## SOURCE TEXT:
How would your community use genetic information? If the knowledge were kept exclusive to your community, would it be used to establish membership criteria?


Maile Taualii:

We are not necessarily interested in using genetics to figure out who we are. We care more about practical uses of science, not exotic fact-finding missions. At present, it seems that genomic science is more about fact-finding than improving the health of the disadvantaged.


John Brown Childs:

Childs speaks about the ancient dichotomy dividing multiplicity and oneness: There’s a multiculturalist poster on campus that reads: “One people, one struggle, one love”. Perhaps a transcommunal perspective should advocate “Many people, many struggles, one love”. This reformulation expresses community connections but allows them to be balanced with high degrees of diversity.


Cori Hayden:

What is the public good? Part of what’s been expressed in this exchange is the need to be very specific about what we mean when we say public good. We use many broad references to an ambiguous human good, and this rhetorical recourse to “the good of mankind” is used to establish legitimacy. Universal notions of “the public good” can trump not only individual claims and interests, but also the claims and interest of marginalized communities. In discussing publics, we must be as specific as possible, and we should trouble the naturalized usage of terms like “the public good”. Whose public? Whose good?


Shannon Williams:

Does knowledge always represent a public good?


Jenny Reardon:

Language matters. We have many entangled meanings floating around our terminologies. For example, Hayden and Cook-Deegan are both using the term public but they are employing different definitions of public. This issue of language and meaning is a big part of the challenge we face in engaging in more productive conversations about these issues.


Unidentified Speaker:

Can someone give an example of a successful initiative that included concerns for distributive justice from the get-go?

## EXERCISE:
Print the passage from the discussion on genetics and the public good, everything from "We are not necessarily" down to "of the disadvantaged.", with no changes. This exercise makes no use of the data.

## DATA LISTING:
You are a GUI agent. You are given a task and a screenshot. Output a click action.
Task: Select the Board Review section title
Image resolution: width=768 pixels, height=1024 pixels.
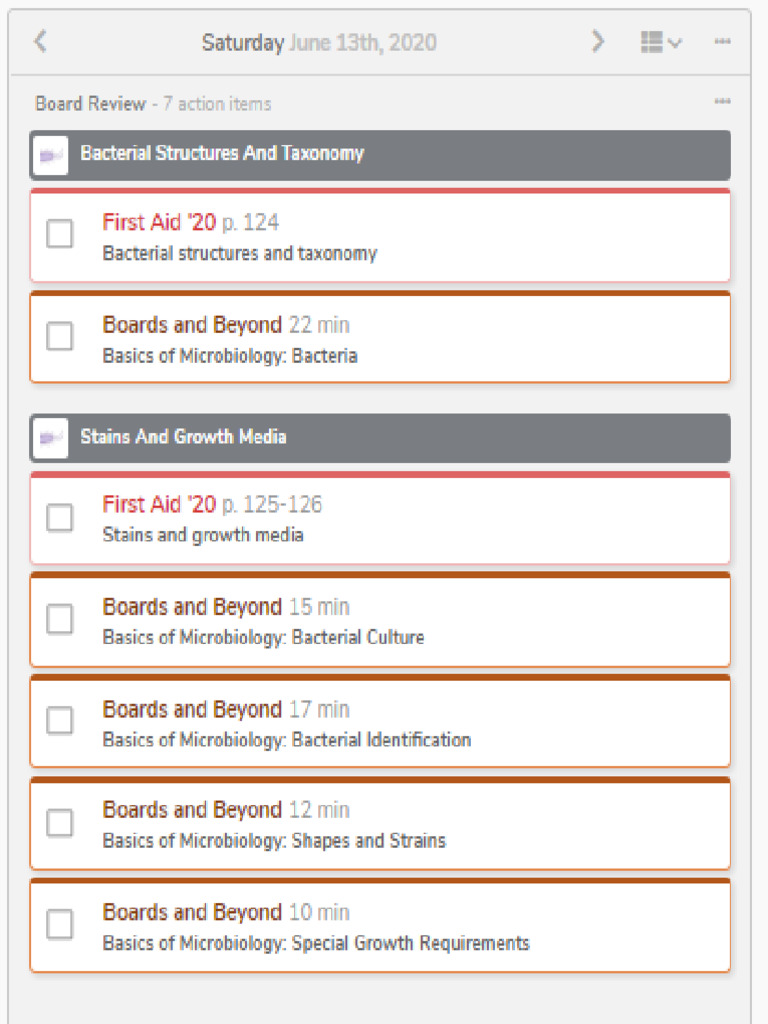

...

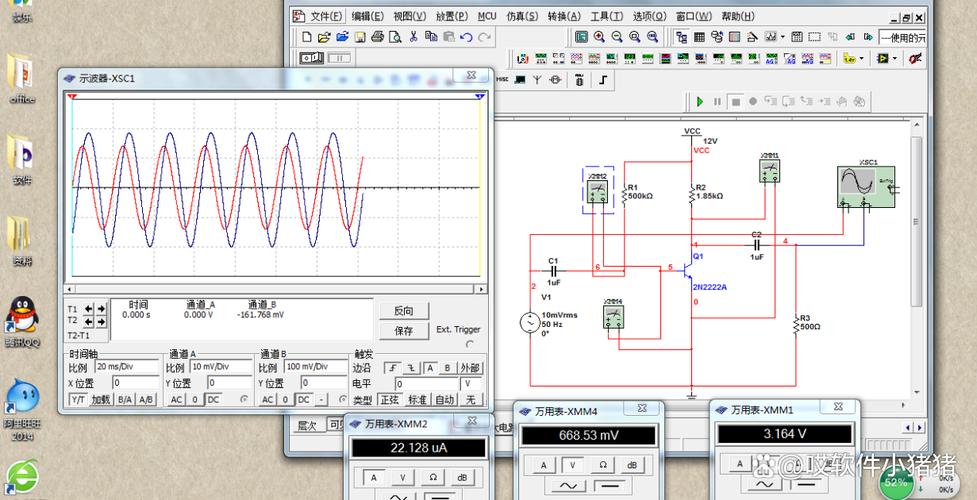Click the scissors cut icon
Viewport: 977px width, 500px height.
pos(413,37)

---

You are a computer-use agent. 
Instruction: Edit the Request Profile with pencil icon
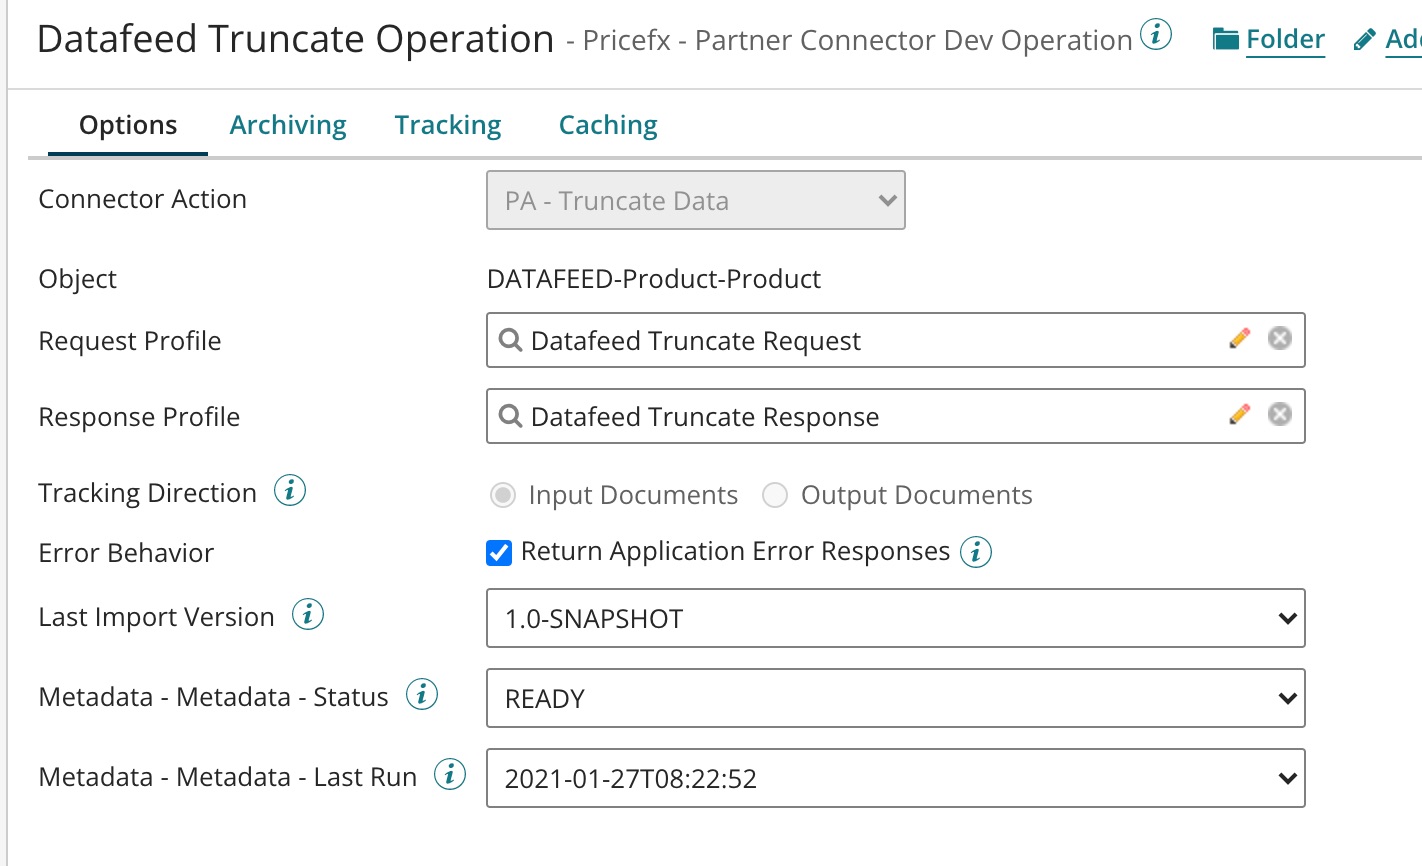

## EXPECTED OUTPUT:
We are not necessarily interested in using genetics to figure out who we are. We care more about practical uses of science, not exotic fact-finding missions. At present, it seems that genomic science is more about fact-finding than improving the health of the disadvantaged.